665 N.Y.S.2d 142 | N.Y. App. Div. | 1997
Lead Opinion
—Order affirmed without costs. Memorandum: Supreme Court properly granted plaintiffs’ cross motion to serve an amended complaint (see, CPLR 3025 [b]; Edenwald Contr. Co. v City of New York, 60 NY2d 957, 959). Contrary to defendant’s contention, plaintiffs did not seek to add a separate cause of action alleging a violation of Insurance Law § 2601 but, rather, sought to amplify their cause of action for breach of contract with allegations of such a violation (see, New York Univ. v Continental Ins. Co., 87 NY2d 308, 317-318). Further, the court did not abuse its discretion in permitting plaintiffs to assert a cause of action pursuant to General Business Law § 349 (see, Oswego Laborers’ Local 214 Pension Fund v Marine Midland Bank, 85 NY2d 20, 25-26). In opposing the motion, defendant’s only assertion of prejudice was based upon the new demand for punitive damages. Plaintiffs, however, seek punitive damages only “as provided for by General Business Law § 349 (h).” Pursuant to that section, the court may in its discretion award treble damages based upon proof of defendant’s willful or knowing violation of the statute, but the award of damages may not exceed $1,000 (see, General Business Law § 349 [h]; Hart v Moore, 155 Misc 2d 203, 207).

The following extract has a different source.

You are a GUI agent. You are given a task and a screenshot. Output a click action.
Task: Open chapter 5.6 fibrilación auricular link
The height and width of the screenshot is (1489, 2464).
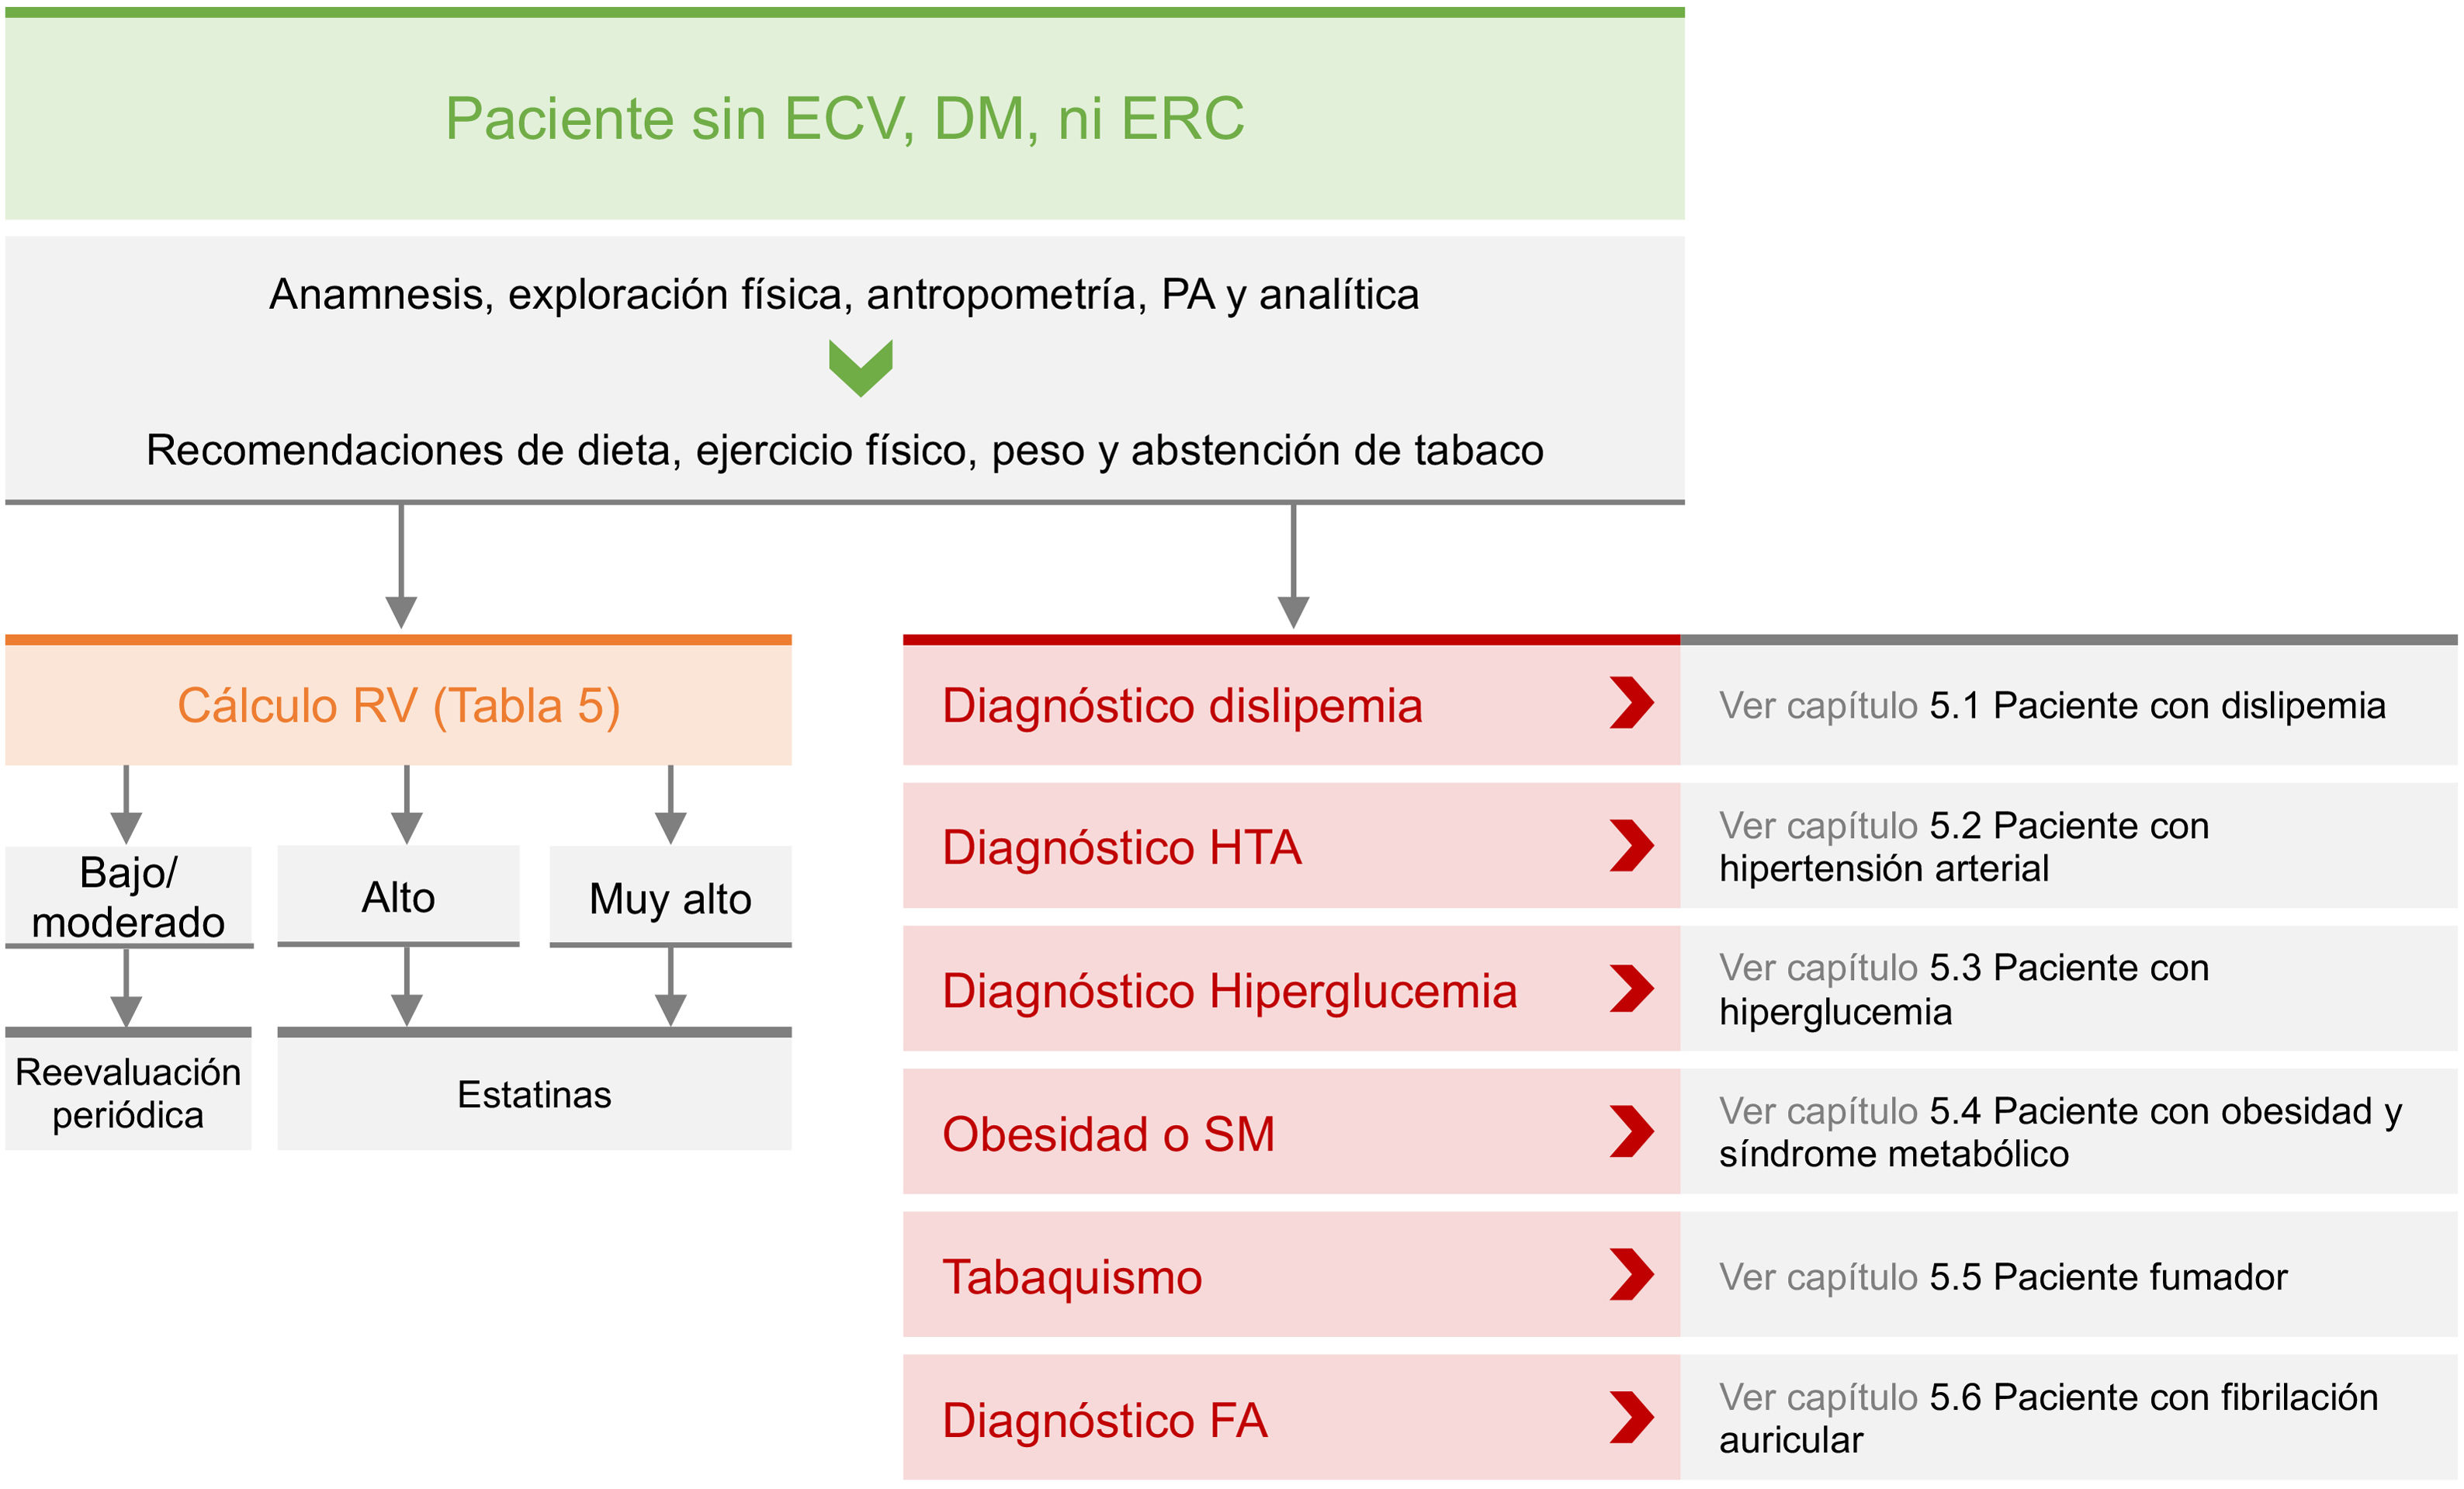[2047, 1418]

All concur except Lawton, J. P., who dissents and votes to reverse in the following Memorandum:
Dissenting Opinion
I respectfully dissent. Plaintiffs in this action seek a declaration that they are entitled to recover more than $600,000 in damages for the alleged mysterious disappearance of works of Native American art under an “all risk” policy issued by defendant. Defendant in its answer asserted that it had properly denied coverage because there was no loss within the meaning of the policy or, if such a loss did occur, because the loss occurred outside the territorial limits of the policy. In response to defendant’s motion to strike certain allegations in the complaint as irrelevant, plaintiffs cross-moved to amend the complaint to include a second cause of action under General Business Law § 349. Supreme Court erred in denying the motion and granting the cross motion. Because this action involves a coverage dispute between an insurer and its insured, it is “essentially a ‘private’ contract dispute over policy coverage and the processing of a claim which is unique to [the] parties, [and] not conduct which affects the consuming public at large” (New York Univ. v Continental Ins. Co., 87 NY2d 308, 321). Consequently, it cannot form a basis for a cause of action under General Business Law § 349 (see, New York Univ. v Continental Ins. Co., supra, at 320-321). Additionally, plaintiffs’ allegation that defendant violated Insurance Law § 2601 does not support a separate cause of action and is irrelevant to the cause of action to recover an alleged loss under the policy (see, Rocanova v Equitable Life Assur. Socy., 83 NY2d 603, 614-615; see also, New York Univ. v Continental Ins. Co., supra, at 317-318). Thus, the court also erred in denying defendant’s motion to strike allegations in the complaint. (Appeal from Order of Supreme Court, Ontario County, Harvey, J.—Amend Pleading.) Present—Lawton, J. P., Hayes, Wisner, Boehm and Fallon, JJ.